Review of 'Villains' by Queens Of The Stone Age



QOTSA’s new album is badly-produced Bowie-worship.

Okay, that description’s a tad harsh. ‘Bowie-worship’ makes it sound like I don’t enjoy the fact that Josh Homme now sounds like Bowie, when in fact that’s one of the highlights of this record. As for ‘badly-produced’, well, I have a feeling Mark Ronson didn’t just so happen to fuck up the mastering by spilling coffee on the mixing board. The production is intentionally supposed to sound this tinny and some listeners don’t seem to mind it. But for me, it’s a real barrier.

Villains follows much in the same vein as the rockers’ last album Like Clockwork…, which saw the band trading in catchy crowd-pleasing guitar anthems for meditative gloomy dirges. The lyrics continue to be as dark, lingering on topics of death but with a touch of humour behind them. They’re some of Homme’s most inventive to date – the singer even going so far as to invent his own words on numerous occasions to get his point across such as ‘macaberet’ and ‘screwicide’.

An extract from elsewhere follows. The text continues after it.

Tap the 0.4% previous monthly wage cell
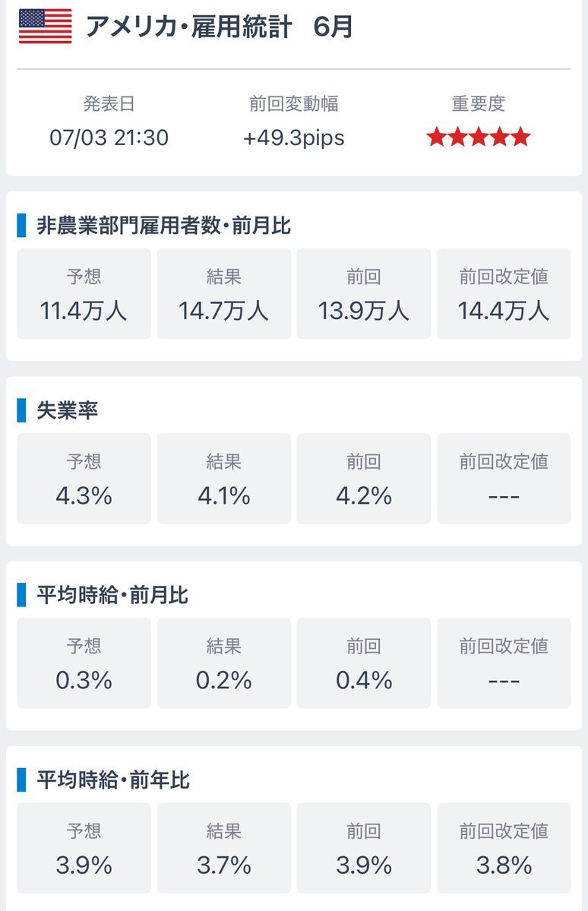 point(364,663)
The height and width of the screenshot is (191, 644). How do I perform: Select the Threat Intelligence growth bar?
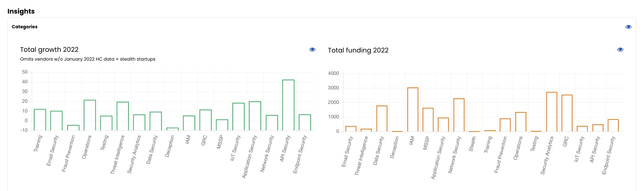click(x=123, y=116)
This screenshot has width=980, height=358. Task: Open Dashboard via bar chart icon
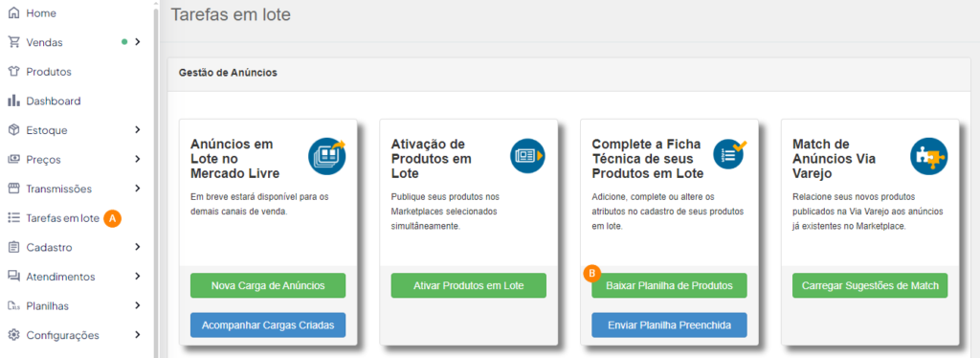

Homme’s lyrics aren’t the only aspect that’s more creative. Instrumentally, these songs are also kookier, as exemplified from the start with opener ‘Feet Don’t Fail Me’, which begins with sci-fi synths and a hammering drum like some mutated version of the Flash Gordon soundtrack, before erupting into a stomping guitar groove. ‘Head Like A Haunted House’ meanwhile is a Dead-Kennedys-like punk jam, whilst ‘Hideaway’ rides a Bowie-esque synth sporting a spacey ‘Ashes to Ashes’ feel (there’s Bowie vibes all over this album).

Of course, the band have also decided to get creative with the production, which is where my praises for this record end. The second track ‘The Way You Used To’ feels like it could have been an upbeat dance-worthy rock gem if it wasn’t over-compressed to sound as flat as a toad on a motorway. And then there’s the end of ‘Un-Reborn Again’, which sees all the instruments coming into the mix for what could have been an epic crescendo if Mark Ronson hadn’t dampened it by turning down the volume knob.

This is the producer who gave us ‘Uptown Funk’, so there’s no reason the production should sound this flaccid other than Mark wanting it to sound like that. Josh Homme and crew must have decided they liked it too. And some fans and critics don’t seem to be phased. To me, it may as well be a tasty spicy dish with a jar of cream dumped in – it’s got no kick. It’s a hypercar with a speed limiter on it. It’s Floyd Mayweather with no arms. It’s a decaffeinated espresso shot. It’s sex in the dark.